Patients thought to be high-risk candidates for surgical aortic valve replacement have excellent outcomes after minimally invasive surgery with long-term survival that is no different than that of an age- and gender-matched US population. These data provide a benchmark against which outcomes of transcatheter aortic valve implantation could be compared.
目前,风险分层算法用于确定哪些患者可能存在手术主动脉瓣置换的禁忌风险,从而成为经导管主动脉瓣植入的候选者。微创外科方法已成功降低主动脉瓣置换术后的发病率并提高生存率,尤其是在 80 岁以上的患者中。我们记录了在可能被认为是经皮/经心尖主动脉瓣置换候选者的高危 80 岁以上高龄患者中微创主动脉瓣置换的结果。
1996 年至 2009 年,连续 249 例 80 岁以上高龄患者接受了微创主动脉瓣置换术。我们使用改良的欧洲心脏手术风险评估系统和胸外科医生协会评分来对患者进行风险分层,并描述所有早期和晚期结果。

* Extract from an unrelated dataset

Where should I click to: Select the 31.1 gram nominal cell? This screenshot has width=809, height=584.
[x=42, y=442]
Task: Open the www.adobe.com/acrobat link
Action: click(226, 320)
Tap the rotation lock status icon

手术时的平均年龄为 84±3 岁(范围 80-95 岁),111 例患者(45%)为男性。21%(n=52)有既往心脏手术史。手术死亡率为 3%(n=8/249)。中位数改良欧洲心脏手术风险评估系统(11%;四分位距,6-14)和胸外科医生协会评分(10.5%;四分位距,7-17)在该队列患者中不能预测 30 天死亡率(欧洲心脏手术风险评估系统 C 指数=0.527,P=.74,胸外科医生协会评分 C 指数=0.67,P=.18)。尽管预测能力较差,但胸外科医生协会评分和欧洲心脏手术风险评估系统相互关联(r=0.40,P<.0001)。术后并发症包括 10 例患者(4%)发生中风,3 例患者(1%)发生肺炎,2 例患者(1%)发生肾衰竭需要透析,2 例患者(1%)发生心脏骤停,1 例患者(1%)发生肺栓塞,1 例患者(1%)发生败血症。238 例患者(96%)获得随访,随访时间长达 12 年。总的来说,微创主动脉瓣置换术后 1、5 和 10 年的长期生存率分别为 93%、77%和 56%。与美国年龄和性别匹配人群相比,长期生存率无显著差异(标准化死亡率比,1.01;95%置信区间,0.76-1.37;P=.88)。多变量 Cox 比例风险模型表明,年龄增长(风险比,1.10;P=.008)和严重慢性阻塞性肺疾病(风险比,2.52;P<.007)是生存的显著预测因素。利用这些因素,建立了一个临床预测模型(P=.02),表明低危患者(第一四分位预测评分)的 1、5 和 8 年生存率分别为 94%、84%和 67%,而高危患者(第三四分位预测评分)的 1、5 和 8 年生存率分别为 89%、74%和 49%。
被认为是手术主动脉瓣置换的高危候选者的患者在微创手术后具有极好的结果,长期生存率与年龄和性别匹配的美国人群无差异。这些数据为经导管主动脉瓣植入的结果提供了一个基准。